For most queries though, we found that the query performance was reasonable. PostgreSQL processed around 200K-400K documents per second per CPU core.

That comes at the right time. While I was reading through the docs of Postgres, a colleague of mine spent time doing the same for mongodb. Our goal is to have on each computer at the studio local database with most of our files from the game - 3d models, assets, etc - and we are looking what is going to suit us. He was able to model and put in mongo all our level maps, we have the asset information already in sqlite and all our shaders are cached there.

So this comes as a good surprise. I've been excited reading about PostGres, and now this seems like a very good fit for us.

The question that remains is: if the documents are well defined enough that you can map them to a schema, why use a document store at all?

Have we reached the pinnacle of "using technology as a sex doll"?

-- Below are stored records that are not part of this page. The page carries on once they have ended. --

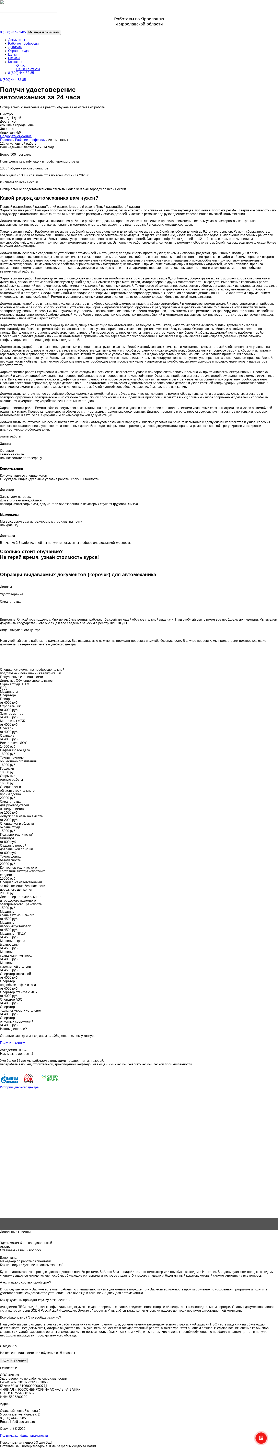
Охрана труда (18, 51)
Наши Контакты (28, 69)
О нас (20, 65)
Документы (16, 40)
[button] (139, 1208)
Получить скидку (12, 1042)
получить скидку (14, 1360)
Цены (12, 54)
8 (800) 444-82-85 (13, 32)
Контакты (15, 62)
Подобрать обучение (16, 136)
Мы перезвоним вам (43, 32)
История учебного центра (19, 1087)
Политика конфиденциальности (24, 1435)
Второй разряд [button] (35, 206)
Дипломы (15, 47)
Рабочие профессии (23, 43)
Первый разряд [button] (12, 206)
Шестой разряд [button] (128, 206)
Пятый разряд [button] (106, 206)
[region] (139, 1159)
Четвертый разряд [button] (81, 206)
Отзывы (14, 58)
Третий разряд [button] (57, 206)
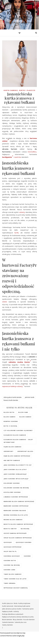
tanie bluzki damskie (13, 574)
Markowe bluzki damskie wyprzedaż (19, 501)
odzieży (22, 212)
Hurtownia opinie (28, 609)
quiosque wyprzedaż (12, 547)
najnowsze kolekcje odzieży (12, 386)
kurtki (17, 233)
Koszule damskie (29, 619)
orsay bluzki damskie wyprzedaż (18, 538)
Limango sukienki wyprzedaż (16, 497)
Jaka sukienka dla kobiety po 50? (18, 465)
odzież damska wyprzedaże (15, 533)
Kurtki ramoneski (7, 606)
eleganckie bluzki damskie (15, 435)
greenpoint (8, 451)
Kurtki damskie (11, 90)
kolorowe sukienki (12, 483)
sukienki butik (10, 560)
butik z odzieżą (10, 426)
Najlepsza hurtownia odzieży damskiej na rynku (18, 617)
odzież (4, 302)
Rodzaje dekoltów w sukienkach (12, 614)
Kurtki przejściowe (24, 603)
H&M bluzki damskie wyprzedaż (17, 456)
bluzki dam (23, 412)
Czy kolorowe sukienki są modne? (18, 430)
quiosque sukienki (24, 542)
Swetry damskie (7, 625)
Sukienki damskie (8, 622)
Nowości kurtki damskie (11, 400)
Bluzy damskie (17, 619)
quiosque (8, 542)
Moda (15, 603)
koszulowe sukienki (12, 492)
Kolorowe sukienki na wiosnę (16, 488)
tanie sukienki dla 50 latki (15, 579)
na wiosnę (25, 528)
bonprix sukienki (11, 421)
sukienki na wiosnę (12, 565)
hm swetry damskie (12, 460)
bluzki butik (9, 412)
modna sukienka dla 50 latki (16, 515)
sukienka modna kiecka (19, 362)
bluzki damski (25, 417)
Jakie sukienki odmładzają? (15, 474)
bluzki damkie (9, 417)
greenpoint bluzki (25, 451)
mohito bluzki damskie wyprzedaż (18, 524)
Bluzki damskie (7, 619)
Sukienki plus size (20, 622)
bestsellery (32, 152)
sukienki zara (9, 569)
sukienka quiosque (12, 556)
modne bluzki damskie (13, 519)
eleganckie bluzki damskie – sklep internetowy (18, 441)
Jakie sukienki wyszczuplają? (16, 479)
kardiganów (7, 157)
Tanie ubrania (9, 583)
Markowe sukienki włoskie (15, 510)
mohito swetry (10, 528)
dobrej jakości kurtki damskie (13, 397)
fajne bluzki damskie (12, 447)
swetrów (17, 157)
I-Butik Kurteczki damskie (19, 12)
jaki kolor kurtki (29, 397)
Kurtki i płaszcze (27, 90)
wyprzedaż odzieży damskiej (16, 588)
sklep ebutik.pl (10, 551)
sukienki (27, 556)
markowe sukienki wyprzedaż (16, 506)
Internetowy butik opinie (22, 606)
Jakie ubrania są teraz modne (11, 609)
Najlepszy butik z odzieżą (10, 611)
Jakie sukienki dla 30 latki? (15, 469)
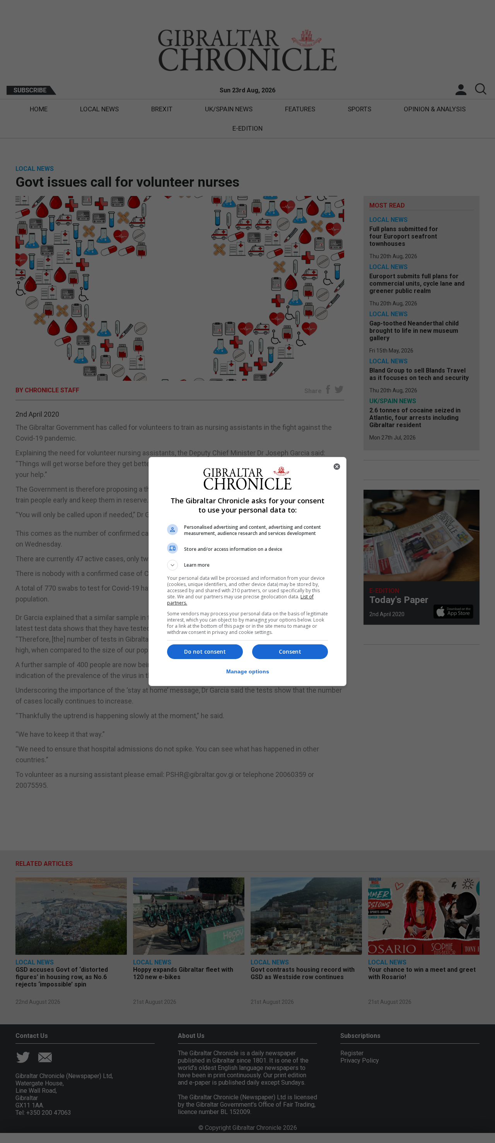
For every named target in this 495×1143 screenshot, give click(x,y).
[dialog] (247, 571)
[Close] (337, 466)
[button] (247, 565)
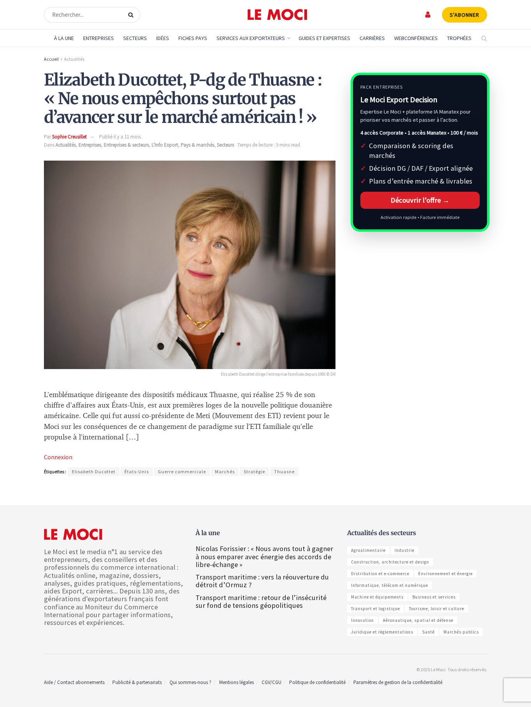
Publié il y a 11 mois (120, 136)
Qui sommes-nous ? (190, 682)
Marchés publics (461, 632)
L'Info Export (165, 145)
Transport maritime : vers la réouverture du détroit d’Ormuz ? (262, 580)
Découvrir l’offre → (420, 200)
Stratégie (254, 471)
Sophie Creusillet (69, 136)
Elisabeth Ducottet (93, 471)
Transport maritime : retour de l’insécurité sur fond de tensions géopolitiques (261, 601)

Could be useful for going in and quickly repairing data.

    // find bad data
    SELECT * FROM table WHERE ...
    // repair
    UPDATE table SET ... WHERE ...

Couldn't you do that just as easily with a database.update({'data':'bad'}, {$set:{'data':'good'},false,true}) ?

Is there any possibility to translate SQL to Mongo's JS Query API (or may be to map/reduce)?

Behind the covers, we convert filtering expressions in the WHERE clause to Mongo's query API, and send that query over.

We found that translating the rest of SQL amounted to writing a database query executor, and instead opted for leaving that to Postgres.

For these translations, what use cases did you have in mind?

I hope ORDER BY, LIMIT and SELECT also can be easily converted to mongo's query API.

JOIN is the hardest part, I think.

except the example document is flat and the collection has to be homogenous for this to work. Isn't that... kinda missing the point of mongo?

Hi there - the collection doesn't need to be homogenous; if the query references a missing field in a document, the wrapper interprets that value as null.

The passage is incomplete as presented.